I deposited some references for major taxonomic groups here at GitHub. https://github.com/cmayer/MitoGeneExtractor/tree/main/Amino-Acid-references-for-taxonomic-groups/COI-references-for-different-taxonomic-groups

If you want, try the reference for vertebrates or amphibians to see if you can get better results with a more general reference. If that works, then double check that your output consensus COI starts and ends at the right position. I recall that in frogs, COI can be somehow different from other vertebrates, could be that you have in the beginning some indels or something like that.

AlbertoPiris commented 1 year ago

Hi,

I have tried different ways. For the same 8 samples (all supposed to be Alytes maurus), I tried with these three references: Alytes (created by me with NCBI sequences), amphibian and vertebrates (given by you). Some worked and another ones didn't. However, the retrieved sequences are too short, and dont get a lot of the CDS.

 - For the Alytes, I only got one COI consensus sequence. I copied and pasted it in Blast, and it gave me back 100% of Alytes maurus (which is supposed to be correct).
 - For the amphibian reference, I got 4 consensus out of the 8 samples. Of those, 3 were identified as Alytes (but not maurus, so the species was failed) and the other one was identified as another genera (I don't know if it could be contamination or any other problem).
 - For the vertebrate reference, I got the same as for the amphibia one. 

Taking this into account, maybe the problem could be generated because of a physical problem with the sequences, as you said. These are UCE libraries, and at first we didn't intend to recover the mitochondrial, we knew later that some of it could be recovered as a byproduct. So I think that depends on several factors (how good each sequences is, the reads it has, the taxon...).

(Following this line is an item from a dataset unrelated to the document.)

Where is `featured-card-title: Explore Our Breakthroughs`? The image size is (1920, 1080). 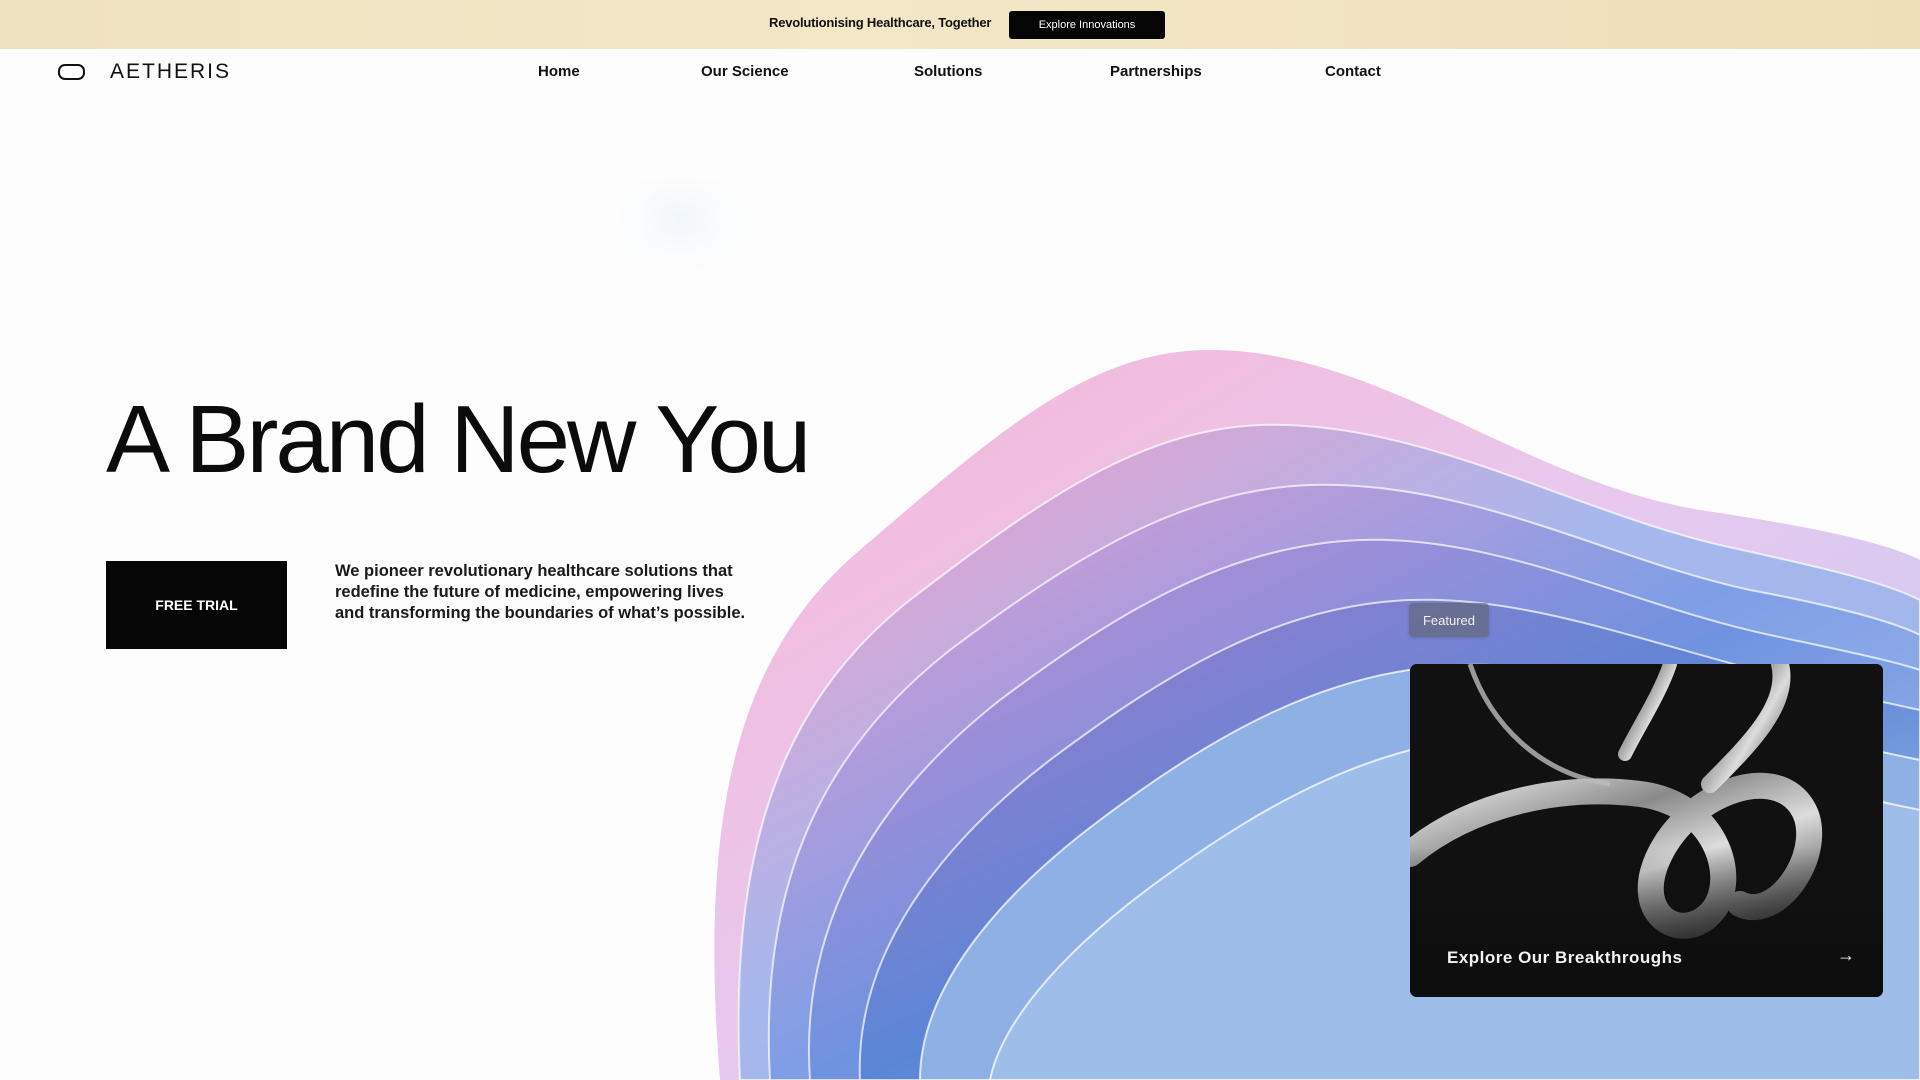
featured-card-title: Explore Our Breakthroughs is located at coordinates (1565, 958).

marievalerie commented 1 year ago

Based on what you say here, I think you had one library with a sufficiently high COI coverage (the one that worked with the genus specific ref). The other 3 which only worked with more general references might either show higher genetic distance to your Alytes reference, or you included more reads that are deviating from the 'true' (i.e., species or even individual specific) COI sequence by using a more general reference. These reads could originate from NUMTs or contamination and especially when you have a very gappy consensus sequences, it is possible that not the real/right COI locus contributed these reads. If you want to explore that in more detail, check the alignment file generated by MGE. If you want me to have a look, you could send me the files (alignment and consensus) or better a link to them privately at m.brasseur@leibniz-lib.de

However, when no reads can be pulled out of the library, there will be no consensus. As you said, several factors could add up why this can happen.

Best, Marie

cmayer commented 1 year ago

In the case of UCE libraries, MGE basically mines the off target sequences. For some libraries this works better than for others. In the case of a better enrichment, the off target reads are fewer.

A perfect usecase of MGE is to indentify contaminated libraries. So if you find something that differs from what you expect, it could be a contamination in the library. This can happen in your lab but also in the lab of the sequencing company. A few years ago we had big problems with a sequencing company that tagged our libraries with bad tags. Also they used single tagging. In the end we had considerable cross-talking in the libraries. If you extract genes of interest and if they are more similar than expected, to something else, this would be another hint in this direction. So if MGE finds reads from a different species in considerable quanties, you should look at you data carefully.